On Saturday, the La Mott citizens group will commemorate the 150th anniversary of the establishment of the U.S. Colored Troops regiments and Camp William Penn, the first recruiting and training camp for black soldiers during the Civil War.
Organizers hope the daylong activities raise awareness - and maybe money - for a piece of history that in some ways has been neglected.
More than 10,000 troops trained over two years at the camp in La Mott, the tiny Montgomery County village along the Philadelphia border.
Soldiers from the camp later earned four Medals of Honor, helped capture Lincoln's assassin, John Wilkes Booth, and cornered the Confederate Army leader, Gen. Robert E. Lee.

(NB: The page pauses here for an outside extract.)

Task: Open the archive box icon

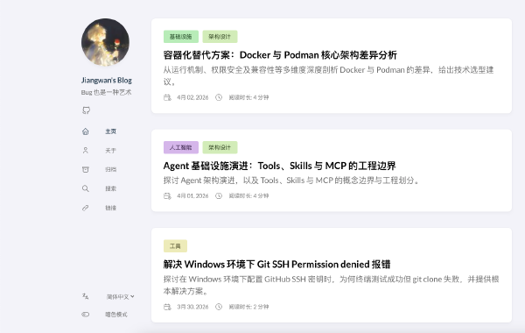Action: point(86,169)
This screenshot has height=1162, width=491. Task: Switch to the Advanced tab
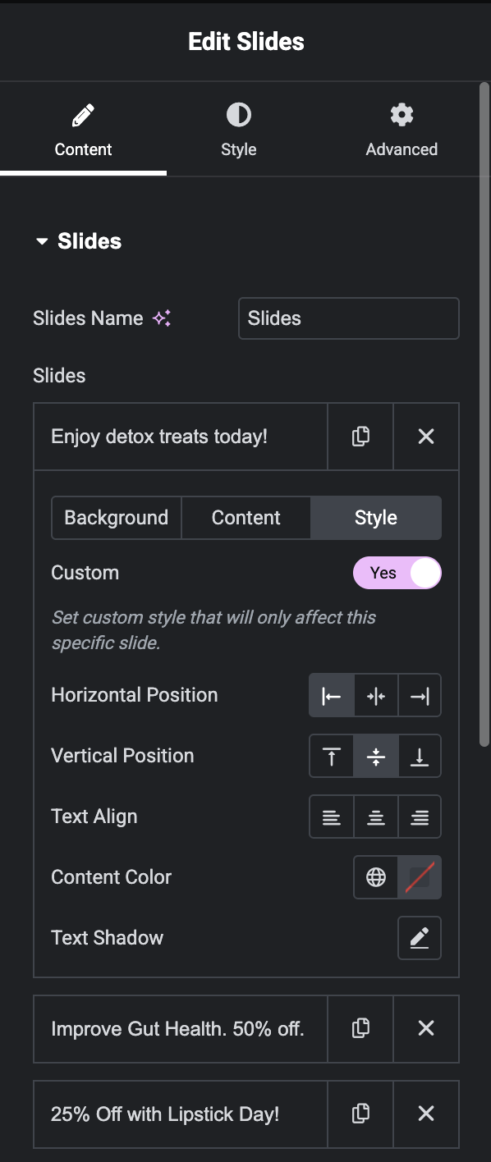[402, 130]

"It makes me humble to think of what the men did for us," said Martha Woods, of La Mott, whose great-grandfather trained at the camp. "We would not be where we are today if those men hadn't gone off to fight."
A 13-acre expanse in Cheltenham, Camp William Penn was established after the Emancipation Proclamation, which freed the slaves. Businessman Edward M. Davis leased the land to the federal government. Davis - a member of the Union League of Philadelphia, which raised thousands to establish the camp - was the son-in-law of suffragette and abolitionist Lucretia Mott.
The village, which is on the National Register of Historic Places, would later be renamed in honor of Mott, whose home was a stop on the Underground Railroad.
The town will be the site on Saturday of events including a parade of 100 descendants of the U.S. Colored Troops, regiments established in 1863 for black soldiers.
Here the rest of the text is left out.